Sleep and Poetry
WHAT is more gentle than a wind in summer?
What is more soothing than the pretty hummer
That stays one moment in an open flower,
And buzzes cheerily from bower to bower?
What is more tranquil than a musk-rose blowing
In a green island, far from all men’s knowing?
More healthful than the leafiness of dales?
More secret than a nest of nightingales?
More serene than Cordelia’s countenance?
More full of visions than a high romance?
What, but thee Sleep? Soft closer of our eyes!
Low murmurer of tender lullabies!
Light hoverer around our happy pillows!
Wreather of poppy buds, and weeping willows!
Silent entangler of a beauty’s tresses!
Most happy listener! when the morning blesses
Thee for enlivening all the cheerful eyes
That glance so brightly at the new sun-rise.

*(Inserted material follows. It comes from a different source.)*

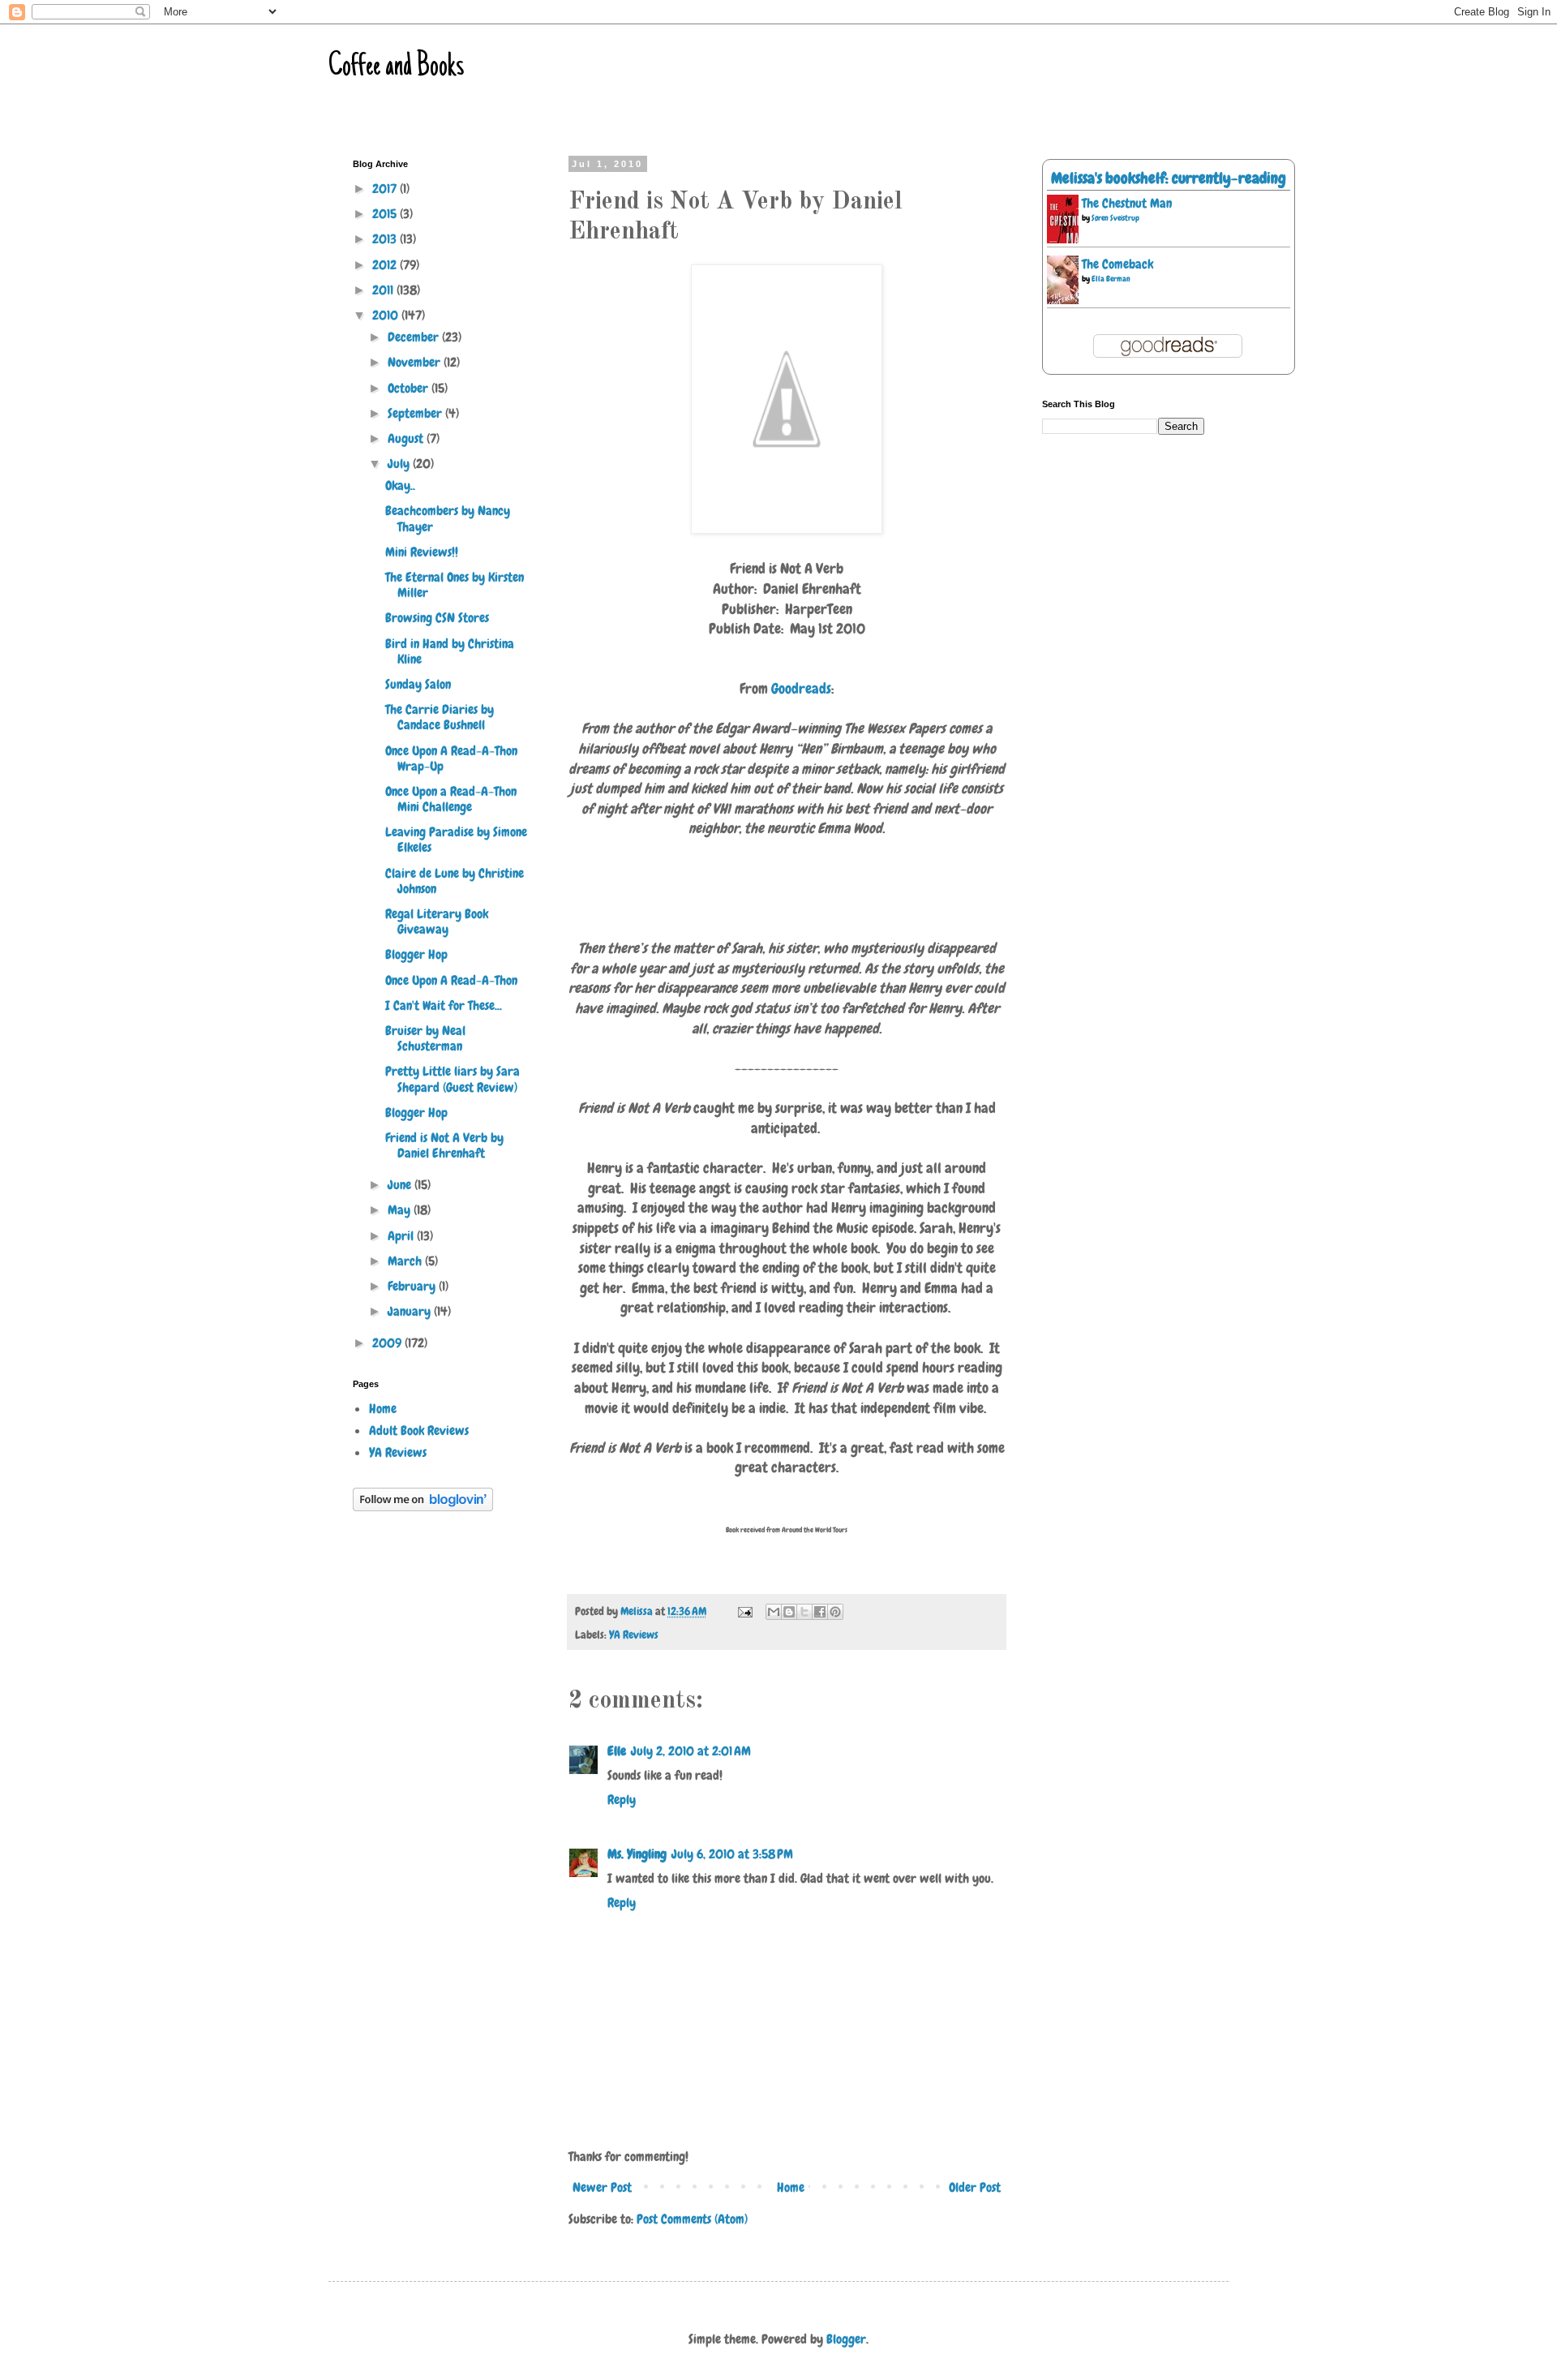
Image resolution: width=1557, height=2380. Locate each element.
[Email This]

"Sleep and Poetry" (1816) is a poem by the English Romantic poet John Keats. It was started late one evening while staying the night at Leigh Hunt's cottage. It is often cited as a clear example of Keats's bower-centric poetry, yet it contains lines that make such a simplistic reading problematic, such as: "First the realm I'll pass/Of Flora, and old Pan ... I must pass them for a nobler life,/Where I may find the agonies, the strife /Of human hearts" (101-102; 123-125).
Furthermore, Keats defends his early "bower-centric" subject matter, which hearkens back to the classical poetic tradition of Homer and Virgil. Keats mounts an attack against Alexander Pope and many of his own fellow Romantic poets by downplaying their poetic departures into the imaginary: "with a puling infant's force/They sway'd about upon a rocking horse,/And thought it Pegasus. Ah dismal soul'd!" (185-7). Although written in simplistic rhyming couplets, the gradual turn towards inwardness serves as an important anticipation for Keats's later poetry.